Le verbe φιλοπρωτεύω signifie aimer être le premier, rechercher la première place, vouloir occuper la position dominante. Sa logique grecque unit l’amour ou l’attachement à la primauté : il ne s’agit pas seulement d’être placé en tête, mais de désirer cette place pour soi. Pour l’expliquer correctement, il faut demander : première place dans quel cadre ? devant qui ? avec quels effets sur les autres ? Dans 3 Jean, le mot décrit Diotrèphe, dont le désir de prééminence se manifeste par le refus d’accueillir, la parole mauvaise et l’exclusion. φιλοπρωτεύω ne désigne donc pas une simple responsabilité de direction. Il révèle une ambition relationnelle qui veut contrôler l’espace communautaire. Sa nuance centrale est celle d’un amour désordonné de la primauté. Le co-texte montre si cette recherche produit service ou domination ; ici, elle produit rupture et refus de l’autorité apostolique. Le mot invite à distinguer leadership fidèle et désir d’être au centre. Aimer être le premier déforme la communion parce que l’autre devient menace ou instrument plutôt que frère à recevoir.
Dans l’univers biblique, l’orgueil et la recherche d’élévation personnelle sont des dangers constants. L’Ancien Testament montre des figures qui veulent s’élever, contrôler, bâtir leur nom ou refuser la parole de Dieu, et il rappelle que le Seigneur abaisse les orgueilleux. Cette sensibilité éclaire φιλοπρωτεύω. Aimer être le premier n’est pas seulement désirer bien faire ; c’est vouloir une place qui donne pouvoir, visibilité et contrôle. Pour un lecteur moderne, ambition et leadership sont souvent valorisés. La pensée biblique ne condamne pas toute responsabilité, mais elle interroge le cœur qui cherche la première place pour lui-même. φιλοπρωτεύω invite donc à discerner les fruits : la personne sert-elle le peuple de Dieu ou verrouille-t-elle l’accueil ? écoute-t-elle la vérité ou refuse-t-elle toute autorité concurrente ? Le mot rappelle que la grandeur biblique se reconnaît au service, non à la domination. Là où l’amour de la primauté gouverne, la communauté peut devenir un territoire personnel. Le danger n’est pas seulement moral ; il devient ecclésial, parce qu’il bloque la communion, l’hospitalité et la vérité.

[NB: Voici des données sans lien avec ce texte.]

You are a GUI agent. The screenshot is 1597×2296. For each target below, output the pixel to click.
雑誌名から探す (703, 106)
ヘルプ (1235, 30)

Un lecteur moderne peut confondre φιλοπρωτεύω avec ambition, sens de l’initiative ou capacité de leadership. Le mot est plus critique. Il signifie aimer être le premier, désirer la prééminence. La clarification principale est de distinguer responsabilité et amour de la place. On peut être appelé à conduire sans chercher à occuper le centre ; on peut aussi exercer une influence religieuse pour protéger son rang. Dans une culture de visibilité, de plateforme et de contrôle d’image, φιλοπρωτεύω parle avec force. Il faut demander : cette personne cherche-t-elle le bien de la communauté ou la maîtrise de l’espace ? accueille-t-elle les autres ministères ou les perçoit-elle comme menaces ? Dans 3 Jean, le désir d’être premier conduit à refuser les frères et à exclure ceux qui veulent les recevoir. Sa nuance centrale est une ambition relationnelle désordonnée. Le mot aide à reconnaître que le problème n’est pas seulement d’avoir une position, mais d’aimer cette position d’une manière qui abîme la vérité et la communion. Le vrai service accepte de ne pas être le centre.
Le verbe décrit l’ambition de tenir la première place.
Diotrèphe cherche la première place et bloque la communion fraternelle.
Ne pas confondre avec prendre une responsabilité par service.
Verbe rare désignant la recherche de la première place.
servir, s’abaisser, accueillir
aimer être le premier, rechercher la primauté, dominer
Servir en premier, conduire humblement, prendre soin.
aimer être le premier
3 Jn 1,9–15
G5383
φιλοπρωτεύω
phi-lo-pro-TEU-o
philoprōteuō
Option A : aimer être le premier dans la communauté. Option B : exercer simplement une responsabilité. Dans 3 Jn 1,9–15, le co-texte associe ce désir de primauté au refus de recevoir, aux paroles mauvaises et à l’exclusion des frères ; cela fait préférer l’Option A. Le mot vise une ambition relationnelle qui détruit l’accueil chrétien.
- 3 Jn 1,9–15 — 3 Jn 1,9–10 : Option A : ambition de primauté qui refuse l’autorité apostolique et l’accueil des frères ; Option B : simple leadership. Le refus de recevoir et l’exclusion des accueillants font préférer l’Option A. La nuance est ecclésiale : la recherche de la première place devient une rupture de communion.
Domaine ecclésial et moral. Le mot expose l’ambition comme menace pour l’hospitalité et la vérité.